> Your objective:
Every line of the listing should be transcribed exactly, with nothing left out.

__________

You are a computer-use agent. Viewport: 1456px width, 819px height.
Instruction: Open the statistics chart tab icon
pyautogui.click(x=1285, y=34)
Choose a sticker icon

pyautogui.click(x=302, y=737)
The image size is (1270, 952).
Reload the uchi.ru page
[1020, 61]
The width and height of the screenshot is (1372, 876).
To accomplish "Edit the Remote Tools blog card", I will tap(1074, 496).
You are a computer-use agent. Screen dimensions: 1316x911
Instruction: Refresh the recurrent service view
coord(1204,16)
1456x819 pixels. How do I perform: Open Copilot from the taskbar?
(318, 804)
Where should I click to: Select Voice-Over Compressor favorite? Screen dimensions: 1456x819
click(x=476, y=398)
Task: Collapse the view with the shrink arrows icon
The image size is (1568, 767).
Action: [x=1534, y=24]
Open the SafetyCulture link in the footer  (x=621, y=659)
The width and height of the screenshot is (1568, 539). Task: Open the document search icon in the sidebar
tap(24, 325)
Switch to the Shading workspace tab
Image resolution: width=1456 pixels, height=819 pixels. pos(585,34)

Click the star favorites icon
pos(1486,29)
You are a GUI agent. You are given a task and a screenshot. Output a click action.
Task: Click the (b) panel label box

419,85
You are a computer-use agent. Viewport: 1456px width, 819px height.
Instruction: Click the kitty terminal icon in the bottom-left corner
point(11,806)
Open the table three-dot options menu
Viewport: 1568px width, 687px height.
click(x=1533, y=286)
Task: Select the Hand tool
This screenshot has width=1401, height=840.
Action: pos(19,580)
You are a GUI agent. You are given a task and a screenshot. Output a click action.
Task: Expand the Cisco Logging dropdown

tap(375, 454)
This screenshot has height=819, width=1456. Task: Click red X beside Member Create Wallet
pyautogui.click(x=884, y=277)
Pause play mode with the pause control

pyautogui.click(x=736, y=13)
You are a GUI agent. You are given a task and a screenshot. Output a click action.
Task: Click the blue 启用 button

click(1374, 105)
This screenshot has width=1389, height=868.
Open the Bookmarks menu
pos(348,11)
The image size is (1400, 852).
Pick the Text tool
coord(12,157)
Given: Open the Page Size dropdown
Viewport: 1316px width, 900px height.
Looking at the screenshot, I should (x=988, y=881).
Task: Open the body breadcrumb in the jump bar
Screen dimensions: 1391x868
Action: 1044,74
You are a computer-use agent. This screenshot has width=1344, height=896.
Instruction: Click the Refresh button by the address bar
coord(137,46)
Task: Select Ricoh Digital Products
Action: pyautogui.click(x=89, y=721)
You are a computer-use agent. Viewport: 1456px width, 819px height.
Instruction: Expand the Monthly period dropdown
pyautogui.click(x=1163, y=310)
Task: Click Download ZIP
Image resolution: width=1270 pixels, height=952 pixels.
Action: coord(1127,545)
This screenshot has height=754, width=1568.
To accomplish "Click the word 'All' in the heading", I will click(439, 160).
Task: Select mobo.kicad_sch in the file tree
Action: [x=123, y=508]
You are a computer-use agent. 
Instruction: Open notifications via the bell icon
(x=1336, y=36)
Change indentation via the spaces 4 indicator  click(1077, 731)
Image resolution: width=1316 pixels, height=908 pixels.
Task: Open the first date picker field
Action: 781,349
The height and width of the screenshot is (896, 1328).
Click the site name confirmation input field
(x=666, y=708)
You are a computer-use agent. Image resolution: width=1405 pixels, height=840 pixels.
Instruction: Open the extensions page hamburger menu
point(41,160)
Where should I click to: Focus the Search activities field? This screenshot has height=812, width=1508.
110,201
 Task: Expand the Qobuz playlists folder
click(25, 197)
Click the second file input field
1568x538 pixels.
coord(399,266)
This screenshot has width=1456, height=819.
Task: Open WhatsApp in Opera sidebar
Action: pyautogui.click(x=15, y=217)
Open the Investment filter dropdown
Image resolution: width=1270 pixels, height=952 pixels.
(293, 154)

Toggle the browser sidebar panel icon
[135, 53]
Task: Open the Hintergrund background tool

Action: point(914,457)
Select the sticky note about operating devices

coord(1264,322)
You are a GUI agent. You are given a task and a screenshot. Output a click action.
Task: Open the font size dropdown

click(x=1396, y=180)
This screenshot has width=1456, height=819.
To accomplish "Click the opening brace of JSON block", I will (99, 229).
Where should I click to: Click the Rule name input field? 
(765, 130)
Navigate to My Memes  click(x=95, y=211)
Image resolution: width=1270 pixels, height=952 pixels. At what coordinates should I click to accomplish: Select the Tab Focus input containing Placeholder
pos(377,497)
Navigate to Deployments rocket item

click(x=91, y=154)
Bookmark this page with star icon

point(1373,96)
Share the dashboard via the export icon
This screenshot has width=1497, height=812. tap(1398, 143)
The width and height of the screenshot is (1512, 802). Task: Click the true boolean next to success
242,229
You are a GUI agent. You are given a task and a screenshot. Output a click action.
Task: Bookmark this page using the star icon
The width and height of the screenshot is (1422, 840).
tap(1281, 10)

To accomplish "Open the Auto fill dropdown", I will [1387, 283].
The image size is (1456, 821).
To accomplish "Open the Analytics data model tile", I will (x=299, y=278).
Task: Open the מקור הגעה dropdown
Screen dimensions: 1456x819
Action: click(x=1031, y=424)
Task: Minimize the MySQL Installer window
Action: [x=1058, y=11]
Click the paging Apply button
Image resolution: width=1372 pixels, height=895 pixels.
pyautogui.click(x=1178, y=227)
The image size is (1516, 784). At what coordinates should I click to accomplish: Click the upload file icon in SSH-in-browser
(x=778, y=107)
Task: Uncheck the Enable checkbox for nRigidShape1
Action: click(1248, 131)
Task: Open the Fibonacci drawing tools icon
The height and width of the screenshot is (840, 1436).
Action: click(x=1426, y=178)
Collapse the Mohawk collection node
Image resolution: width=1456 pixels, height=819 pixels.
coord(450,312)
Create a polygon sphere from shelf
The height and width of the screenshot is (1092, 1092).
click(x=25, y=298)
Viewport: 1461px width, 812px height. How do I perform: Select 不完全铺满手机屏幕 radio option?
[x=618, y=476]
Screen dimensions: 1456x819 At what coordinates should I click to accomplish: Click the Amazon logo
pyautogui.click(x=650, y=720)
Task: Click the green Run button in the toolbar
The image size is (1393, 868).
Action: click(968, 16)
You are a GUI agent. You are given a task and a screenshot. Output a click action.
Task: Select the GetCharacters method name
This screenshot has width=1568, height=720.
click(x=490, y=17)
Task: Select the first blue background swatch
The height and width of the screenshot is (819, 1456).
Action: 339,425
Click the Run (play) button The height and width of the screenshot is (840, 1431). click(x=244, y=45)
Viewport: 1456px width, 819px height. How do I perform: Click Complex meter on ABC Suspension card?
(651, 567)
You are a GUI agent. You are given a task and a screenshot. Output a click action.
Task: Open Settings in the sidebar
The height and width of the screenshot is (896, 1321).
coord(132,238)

__________

> Result of the exercise:
You are a computer-use agent. Viewport: 1456px width, 819px height.
Instruction: Open the statistics chart tab icon
pyautogui.click(x=1285, y=34)
Choose a sticker icon

pyautogui.click(x=302, y=737)
The image size is (1270, 952).
Reload the uchi.ru page
[1020, 61]
The width and height of the screenshot is (1372, 876).
To accomplish "Edit the Remote Tools blog card", I will tap(1074, 496).
You are a computer-use agent. Screen dimensions: 1316x911
Instruction: Refresh the recurrent service view
coord(1204,16)
1456x819 pixels. How do I perform: Open Copilot from the taskbar?
(318, 804)
Where should I click to: Select Voice-Over Compressor favorite? Screen dimensions: 1456x819
click(x=476, y=398)
Task: Collapse the view with the shrink arrows icon
The image size is (1568, 767).
Action: [x=1534, y=24]
Open the SafetyCulture link in the footer  (x=621, y=659)
The width and height of the screenshot is (1568, 539). Task: Open the document search icon in the sidebar
tap(24, 325)
Switch to the Shading workspace tab
Image resolution: width=1456 pixels, height=819 pixels. pos(585,34)

Click the star favorites icon
pos(1486,29)
You are a GUI agent. You are given a task and a screenshot. Output a click action.
Task: Click the (b) panel label box

419,85
You are a computer-use agent. Viewport: 1456px width, 819px height.
Instruction: Click the kitty terminal icon in the bottom-left corner
point(11,806)
Open the table three-dot options menu
Viewport: 1568px width, 687px height.
click(x=1533, y=286)
Task: Select the Hand tool
This screenshot has width=1401, height=840.
Action: pos(19,580)
You are a GUI agent. You are given a task and a screenshot. Output a click action.
Task: Expand the Cisco Logging dropdown

tap(375, 454)
This screenshot has height=819, width=1456. Task: Click red X beside Member Create Wallet
pyautogui.click(x=884, y=277)
Pause play mode with the pause control

pyautogui.click(x=736, y=13)
You are a GUI agent. You are given a task and a screenshot. Output a click action.
Task: Click the blue 启用 button

click(1374, 105)
This screenshot has width=1389, height=868.
Open the Bookmarks menu
pos(348,11)
The image size is (1400, 852).
Pick the Text tool
coord(12,157)
Given: Open the Page Size dropdown
Viewport: 1316px width, 900px height.
Looking at the screenshot, I should (x=988, y=881).
Task: Open the body breadcrumb in the jump bar
Screen dimensions: 1391x868
Action: 1044,74
You are a computer-use agent. This screenshot has width=1344, height=896.
Instruction: Click the Refresh button by the address bar
coord(137,46)
Task: Select Ricoh Digital Products
Action: pyautogui.click(x=89, y=721)
You are a computer-use agent. Viewport: 1456px width, 819px height.
Instruction: Expand the Monthly period dropdown
pyautogui.click(x=1163, y=310)
Task: Click Download ZIP
Image resolution: width=1270 pixels, height=952 pixels.
Action: coord(1127,545)
This screenshot has height=754, width=1568.
To accomplish "Click the word 'All' in the heading", I will click(439, 160).
Task: Select mobo.kicad_sch in the file tree
Action: [x=123, y=508]
You are a computer-use agent. 
Instruction: Open notifications via the bell icon
(x=1336, y=36)
Change indentation via the spaces 4 indicator  click(1077, 731)
Image resolution: width=1316 pixels, height=908 pixels.
Task: Open the first date picker field
Action: 781,349
The height and width of the screenshot is (896, 1328).
Click the site name confirmation input field
(x=666, y=708)
You are a computer-use agent. Image resolution: width=1405 pixels, height=840 pixels.
Instruction: Open the extensions page hamburger menu
point(41,160)
Where should I click to: Focus the Search activities field? This screenshot has height=812, width=1508.
110,201
 Task: Expand the Qobuz playlists folder
click(25, 197)
Click the second file input field
1568x538 pixels.
coord(399,266)
This screenshot has width=1456, height=819.
Task: Open WhatsApp in Opera sidebar
Action: pyautogui.click(x=15, y=217)
Open the Investment filter dropdown
Image resolution: width=1270 pixels, height=952 pixels.
(293, 154)

Toggle the browser sidebar panel icon
[135, 53]
Task: Open the Hintergrund background tool

Action: point(914,457)
Select the sticky note about operating devices

coord(1264,322)
You are a GUI agent. You are given a task and a screenshot. Output a click action.
Task: Open the font size dropdown

click(x=1396, y=180)
This screenshot has width=1456, height=819.
To accomplish "Click the opening brace of JSON block", I will (99, 229).
Where should I click to: Click the Rule name input field? 
(765, 130)
Navigate to My Memes  click(x=95, y=211)
Image resolution: width=1270 pixels, height=952 pixels. At what coordinates should I click to accomplish: Select the Tab Focus input containing Placeholder
pos(377,497)
Navigate to Deployments rocket item

click(x=91, y=154)
Bookmark this page with star icon

point(1373,96)
Share the dashboard via the export icon
This screenshot has width=1497, height=812. tap(1398, 143)
The width and height of the screenshot is (1512, 802). Task: Click the true boolean next to success
242,229
You are a GUI agent. You are given a task and a screenshot. Output a click action.
Task: Bookmark this page using the star icon
The width and height of the screenshot is (1422, 840).
tap(1281, 10)

To accomplish "Open the Auto fill dropdown", I will [1387, 283].
The image size is (1456, 821).
To accomplish "Open the Analytics data model tile", I will (x=299, y=278).
Task: Open the מקור הגעה dropdown
Screen dimensions: 1456x819
Action: click(x=1031, y=424)
Task: Minimize the MySQL Installer window
Action: [x=1058, y=11]
Click the paging Apply button
Image resolution: width=1372 pixels, height=895 pixels.
pyautogui.click(x=1178, y=227)
The image size is (1516, 784). At what coordinates should I click to accomplish: Click the upload file icon in SSH-in-browser
(x=778, y=107)
Task: Uncheck the Enable checkbox for nRigidShape1
Action: click(1248, 131)
Task: Open the Fibonacci drawing tools icon
The height and width of the screenshot is (840, 1436).
Action: click(x=1426, y=178)
Collapse the Mohawk collection node
Image resolution: width=1456 pixels, height=819 pixels.
coord(450,312)
Create a polygon sphere from shelf
The height and width of the screenshot is (1092, 1092).
click(x=25, y=298)
Viewport: 1461px width, 812px height. How do I perform: Select 不完全铺满手机屏幕 radio option?
[x=618, y=476]
Screen dimensions: 1456x819 At what coordinates should I click to accomplish: Click the Amazon logo
pyautogui.click(x=650, y=720)
Task: Click the green Run button in the toolbar
The image size is (1393, 868).
Action: click(968, 16)
You are a GUI agent. You are given a task and a screenshot. Output a click action.
Task: Select the GetCharacters method name
This screenshot has width=1568, height=720.
click(x=490, y=17)
Task: Select the first blue background swatch
The height and width of the screenshot is (819, 1456).
Action: 339,425
Click the Run (play) button The height and width of the screenshot is (840, 1431). click(x=244, y=45)
Viewport: 1456px width, 819px height. How do I perform: Click Complex meter on ABC Suspension card?
(651, 567)
You are a GUI agent. You are given a task and a screenshot. Output a click action.
Task: Open Settings in the sidebar
The height and width of the screenshot is (896, 1321).
coord(132,238)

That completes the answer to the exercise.